I'm not convinced by this strategy, usually there was only 5/6 playlists and it did not looked like the number of playlists was frequently updated. Small ZIMs are usually more practical for our users. For https://farm.openzim.org/recipes/voa_learning_en_all for instance, we moved from ZIM ranging from 59.48 MB to 12.72 GB to one enormous (from my perspective at least) 24.93G ZIM. But maybe users are always downloading all ZIMs, so the extra work to create individual ZIMs is not worth it. It is just that this decision is very opaque and has not been explained, so it feels a bit weird.

For madrasa I'm not convinced about the ZIM name / filename. For instance you choose madrasa_astronomy_ar_all while I consider it should be madrasa_ar_astronomy (project is madrasa, selection is astronomy, just like we have wikipedia_en_football, ...)

And for madrasa is there any reason to keep the two disabled recipes? Especially madrasa_ar_playlists which still uses the playlist mode?

RavanJAltaie commented 8 months ago

@benoit74

I had a quick look and it seems that in many cases, you simply removed the playlist mode and created one big ZIM instead of many small ones, is this correct? The only exception is madrasa?

Yes that's correct, this is the decision made by @Popolechien & me after discussing the #878 issue.

I'm not convinced by this strategy, usually there was only 5/6 playlists and it did not looked like the number of playlists was frequently updated. Small ZIMs are usually more practical for our users. For https://farm.openzim.org/recipes/voa_learning_en_all for instance, we moved from ZIM ranging from 59.48 MB to 12.72 GB to one enormous (from my perspective at least) 24.93G ZIM. But maybe users are always downloading all ZIMs, so the extra work to create individual ZIMs is not worth it. It is just that this decision is very opaque and has not been explained, so it feels a bit weird.
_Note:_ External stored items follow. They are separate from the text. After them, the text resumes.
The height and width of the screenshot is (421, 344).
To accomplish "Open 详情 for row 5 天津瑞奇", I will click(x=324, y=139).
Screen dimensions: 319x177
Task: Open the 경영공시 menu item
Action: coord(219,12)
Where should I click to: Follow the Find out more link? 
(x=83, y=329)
That's the strategy followed in creating madrasa playlists, but for the few corrected playlists, we've decided to keep them in one file, but I can re-discuss this with @Popolechien today and change it if agreed upon. Personally I don't think it worths splitting the playlists.

For madrasa I'm not convinced about the ZIM name / filename. For instance you choose madrasa_astronomy_ar_all while I consider it should be madrasa_ar_astronomy (project is madrasa, selection is astronomy, just like we have wikipedia_en_football, ...)
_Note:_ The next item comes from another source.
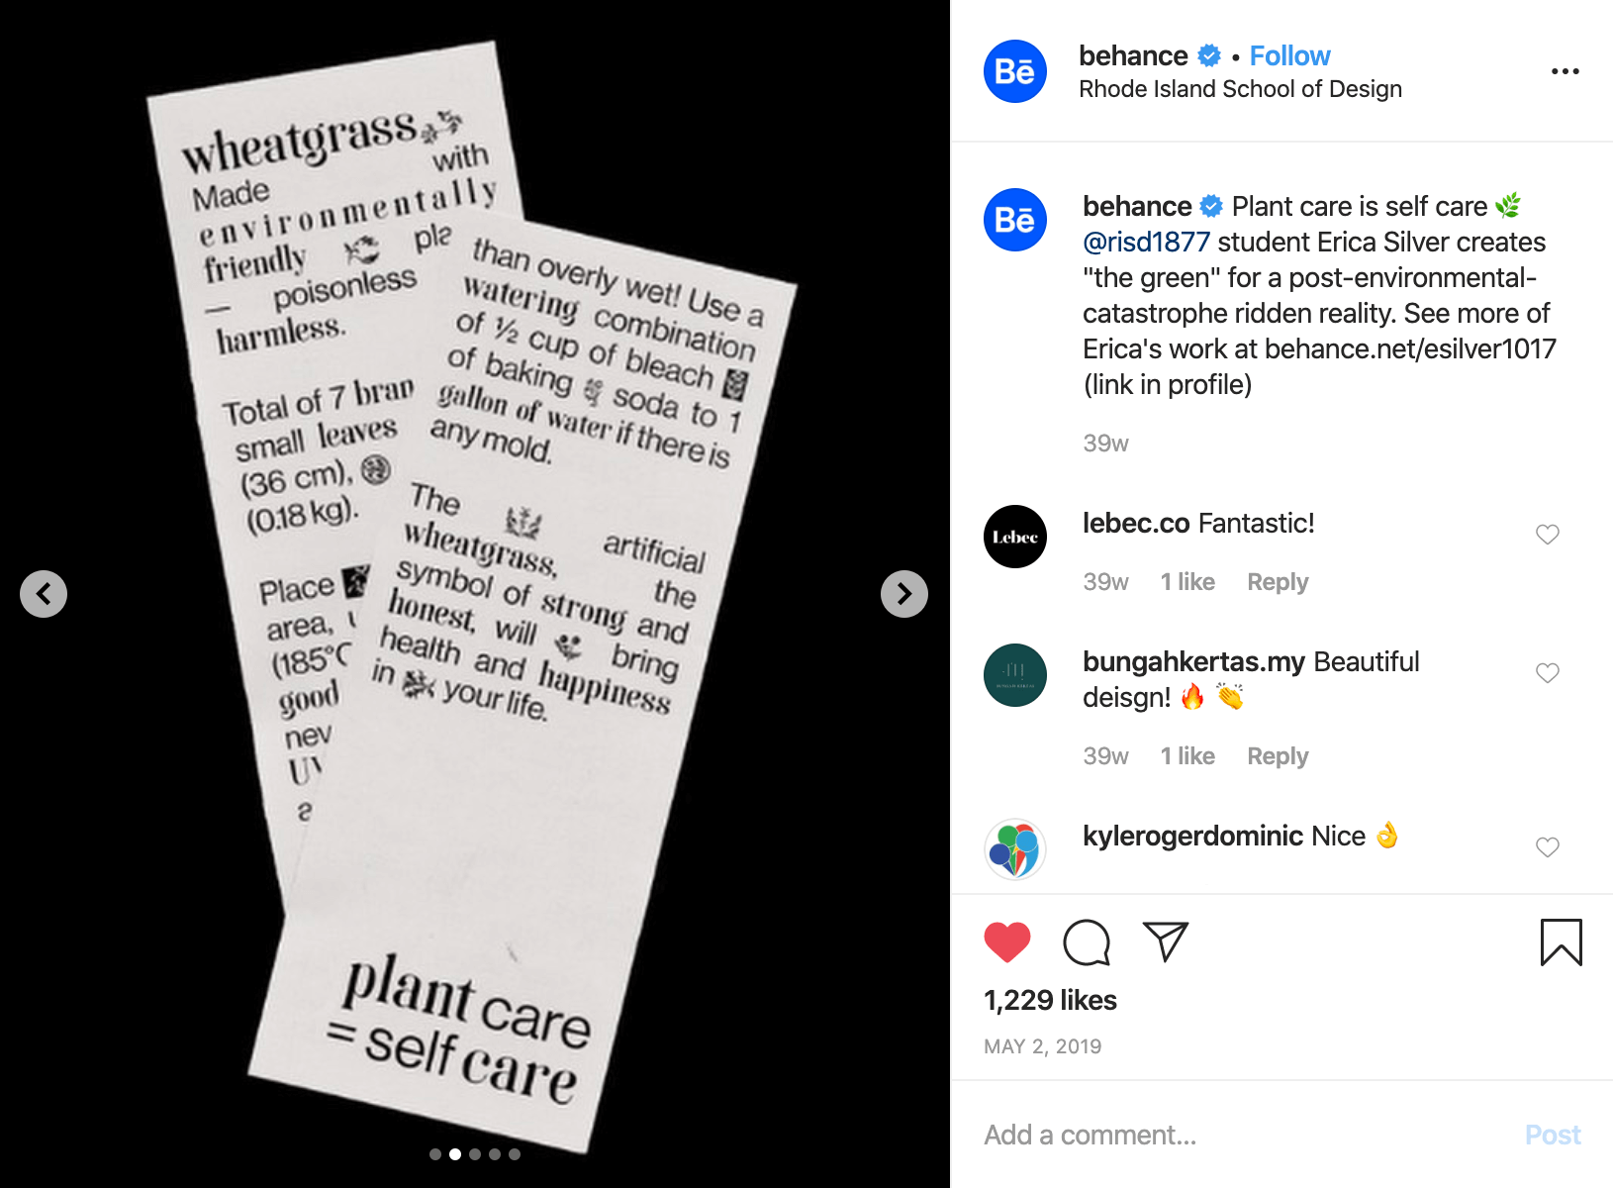Open @risd1877 profile mention link
The image size is (1613, 1188).
tap(1146, 242)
I agree with you, I'll change the naming for all the files and apply this on new creations as well.

And for madrasa is there any reason to keep the two disabled recipes? Especially madrasa_ar_playlists which still uses the playlist mode?
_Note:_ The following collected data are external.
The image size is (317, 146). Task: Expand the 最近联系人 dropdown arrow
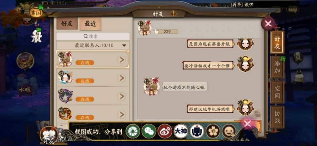pyautogui.click(x=124, y=45)
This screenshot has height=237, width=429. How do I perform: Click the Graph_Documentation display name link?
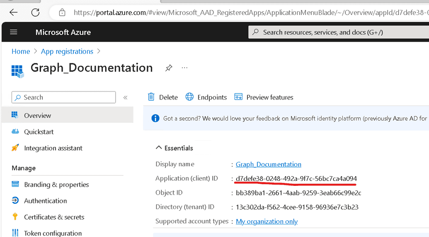tap(268, 164)
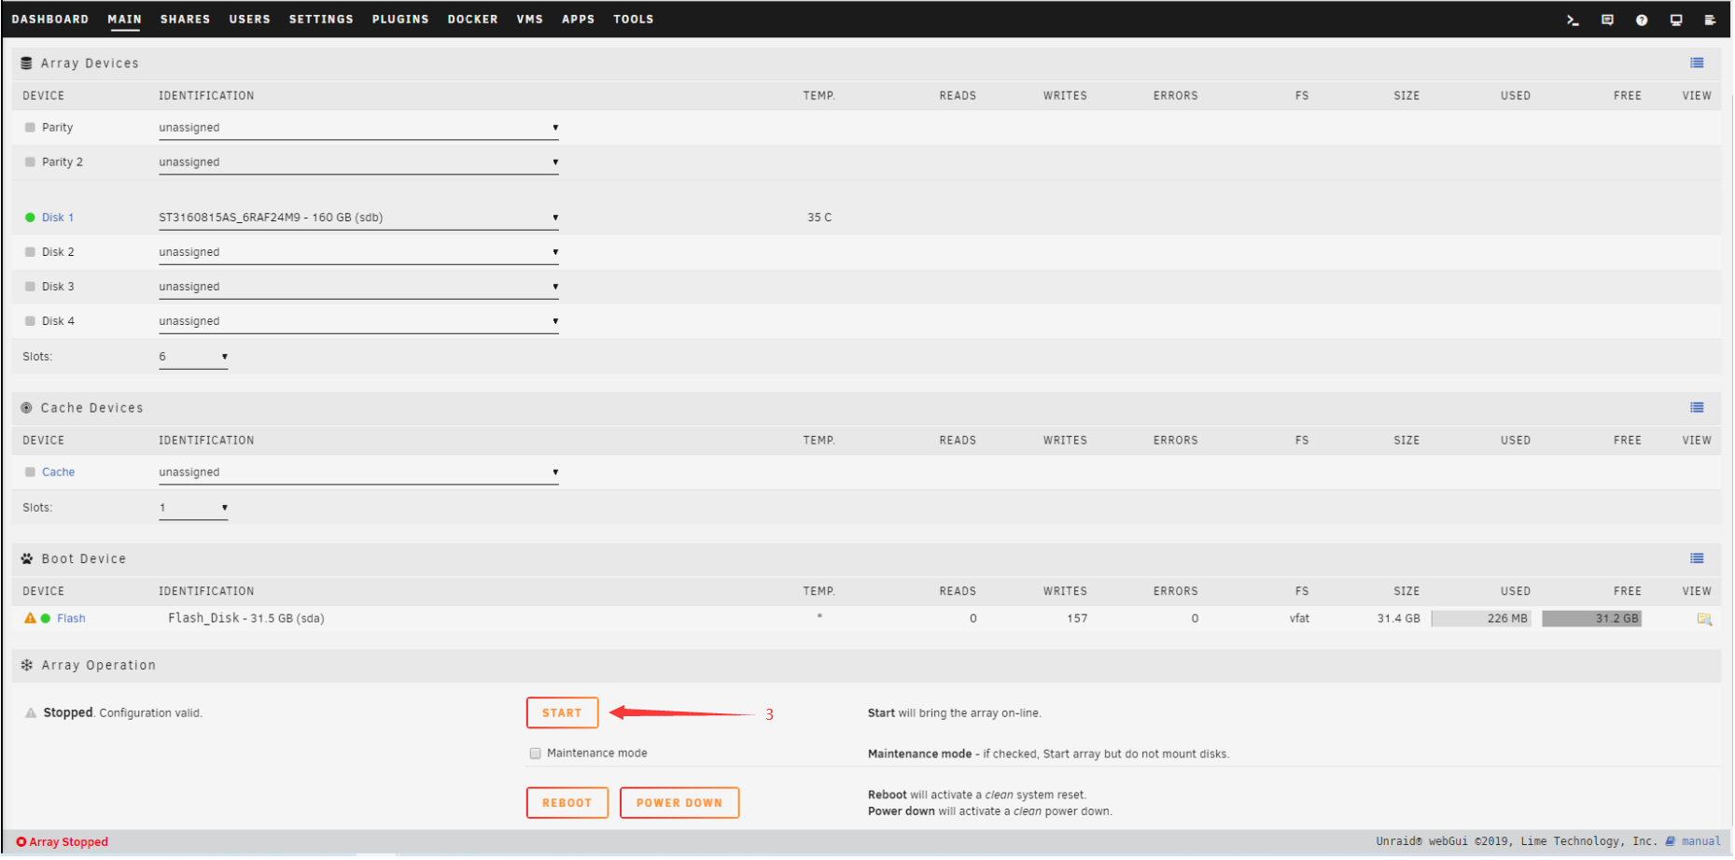Click the Flash warning triangle icon
This screenshot has width=1735, height=860.
pos(30,618)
No, no reason, I'll open an issue to delete them.

rgaudin commented 8 months ago

Also, as the convention clearly expresses, Project name instead of domain name should be exceptional. I have the feeling this rule frequently abused. @Popolechien @RavanJAltaie please clarify this

RavanJAltaie commented 8 months ago

Also, as the convention clearly expresses, Project name instead of domain name should be exceptional. I have the feeling this rule frequently abused. @Popolechien @RavanJAltaie please clarify this

in this case the naming for madrasa should be: Youtube_ar_madrasa_astronomy?

rgaudin commented 8 months ago

madrasa.org_ar_astronomy for this one but for all the youtube-only recipes, there a convention needs to be decided, document and followed.

benoit74 commented 8 months ago

in this case the naming for madrasa should be: Youtube_ar_madrasa_astronomy?

We must reserve _ as separator in ZIM name and ZIM filename, i.e. project and selection must use only alphanums + . + -, I will update the convention to make it clearer (speak up if I forgot a needed character).

That's the strategy followed in creating madrasa playlists, but for the few corrected playlists, we've decided to keep them in one file, but I can re-discuss this with @Popolechien today and change it if agreed upon. Personally I don't think it worths splitting the playlists.

No need to discuss it again if it has been agreed upon, just it would have been better to put these conclusions here before so that everyone involved would be aware of this and we keep a track record, I'm pretty sure we will have a question about it in few months.

What about older ZIMs (per playlist), do we keep them in the library? For madrasa, since you are changing the name, you will probably also have to delete older ZIMs.

benoit74 commented 5 months ago

Let's close finish this issue regarding zimfarm ability to create multiple ZIM per recipe for youtube scraper.

Everything else can be discussed separately if needed (and is at least partially already an ongoing effort)